Zum Nachhören auf Ö1:

Rosa Lyon im Gespräch mit Julius Hochgatterer, Autor und Jugendpsychiater am Uni-Klinikum in Tulln 


Hochgatterer.Ö1

Im Interview spricht Julius Hochgatterer über "glückliche Kindheit", voraussichtliche Effekte der Corona-Krise auf Familien und seine Rolle als "Sprachrohr für Kinder- und Jugendliche" in der Öffentlichkeit. 

--> Die Ö1-Radiosendung der Reihe "Da Capo" kann bis 10.7.2020 nachgehört werden

Ob eine Kindheit „glücklich“ ist, hänge, so Paulus Hochgatterer, in erster Linie von den Eltern ab. Nur wenn diese mit sich und der Welt zurecht kämen und sich Zeit für ihre Kinder nehmen, könnten sie dies auch vermitteln. Es brauche Eltern, die auch erwachsen sein wollen, das heißt, Erfahrungen gemacht haben und denen diese Welt vertraut sei, um genau diese innere Haltung an ihre Kinder weitergeben zu können.

Für essenziell hält er dabei Freiheit - allem voran die Freiheit von Gewalt.

Die höhere Beschreibungsgenauigkeit psychiatrischer Diagnosen von Kindern und Jugendlichen schreibt Hochgatterer unter anderem allgemein größerer Aufmerksamkeit zu, die diese Themen im öffentlichen Raum bekämen. Eine durchaus positive Entwicklung. Obgleich es auch im psychiatrischen Bereich immer wieder diverse Strömungen oder „Moden“ gäbe, käme jener verstärkte Fokus auf psychische Erkrankungen am Ende immer der Verbesserung der Situation von Familien und Kindern zugute.
Eine besonders positive Entwicklung sieht der Kinder- und Jugendpsychiater etwa darin, dass allgemein weniger Scham davor bestünde, eine Psychotherapie in Anspruch zu nehmen.
Die Behandlung seiner jungen KlientInnen mit Psychopharmaka stellt einen Teil von Hochgatterers beruflichen Alltags dar. Auf die Frage, ob er diese Medikamente denn auch selbst ausprobiert habe, antwortet er: "Natürlich!" Anschließend beschreibt er den HörerInnen die Wirkungsweise einzelner Medikamentengruppen und seine persönlichen Erfahrungen mit diesen.

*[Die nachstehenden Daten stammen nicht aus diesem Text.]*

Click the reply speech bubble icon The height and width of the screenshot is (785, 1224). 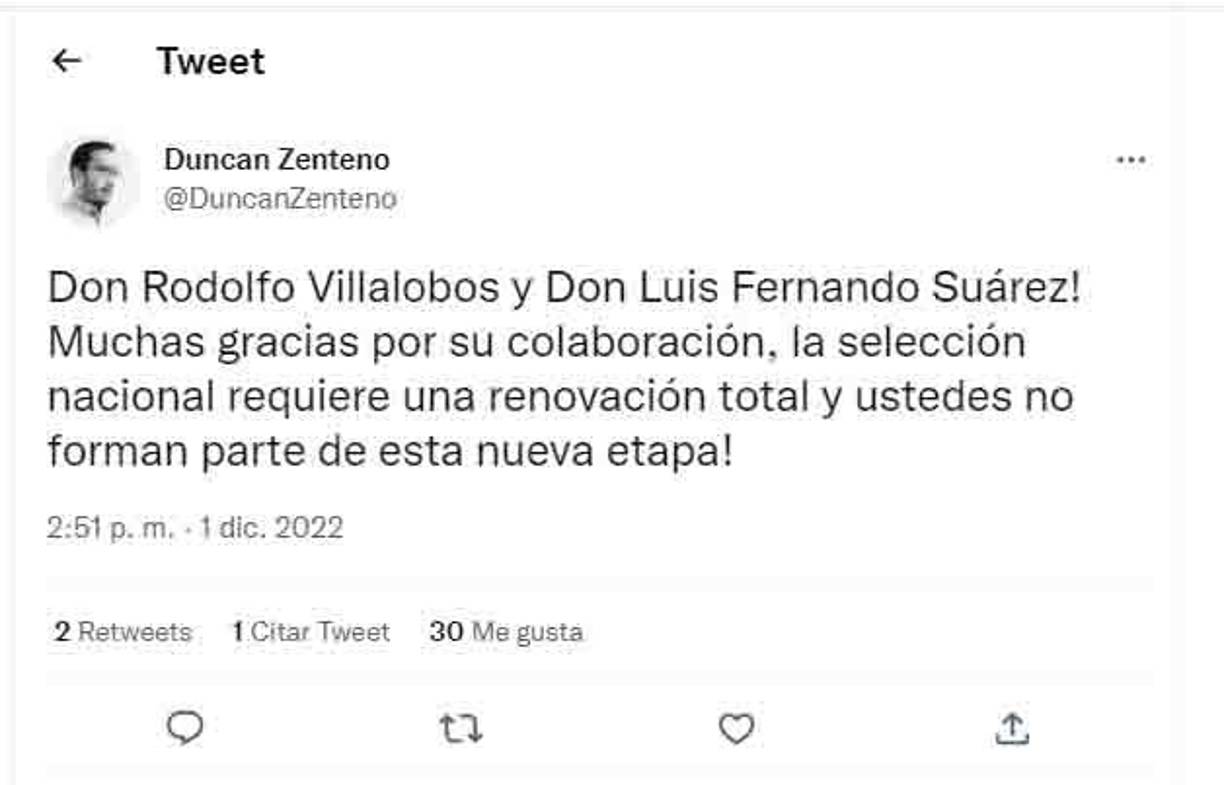(184, 729)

Angesichts aktueller Entwicklungen im Zuge der Corona-Krise sorgt sich Hochgatterer allem voran um die Gesundheit von Eltern. Nicht zuletzt, weil diese einen wesentlichen Einfluss auf die Entwicklung ihrer Kinder habe. „Tertiäreffekte“ des „Lockdowns“ wie Arbeitslosigkeit und geringeres Einkommen machten, so der Kinder- und Jugendpsychiater, krank und ängstlich. So sieht er bezüglich psychischer Belastung bei weitem die größten Effekte in den Auswirkungen von Familien in prekären Situationen, welche neben innerfamiliären Spannungen auch Krankheiten wie Depressionen nach sich ziehen könnten.

Von diesem Standpunkt aus kritisiert er das Verständnis der Politik von Eigenverantwortung als „Verantwortlichkeit für das eigene Elend“, aus dem man sich gefälligst selbst und ohne Hilfe von außen zu befreien habe. Dass finanzielle Mittel ungerecht verteilt würden, sieht man zum Beispiel in der Kunst, wo SchauspielerInnen mitunter ihre Miete nicht mehr zahlen könnten, die Unterstützungen vom Staat jedoch ausblieben.

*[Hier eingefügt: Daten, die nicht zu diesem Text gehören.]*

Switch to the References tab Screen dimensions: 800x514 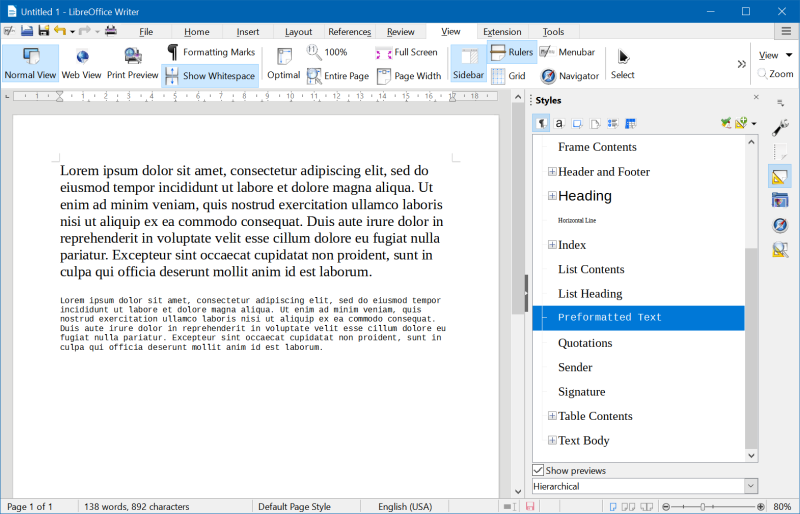point(349,32)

Im Rahmen seiner schriftstellerischen Tätigkeit verarbeitet der Autor mitunter Erfahrungen und Themen seiner Arbeit als Kinder- und Jugendpsychiater am Universitätsklinikum Tulln. In seinen Büchern übt er unter anderem Kritik am gesellschaftlichen Umgang mit Missbrauch und wird so zum Sprachrohr für Kinder mit Gewalterfahrungen und psychischer Erkrankung.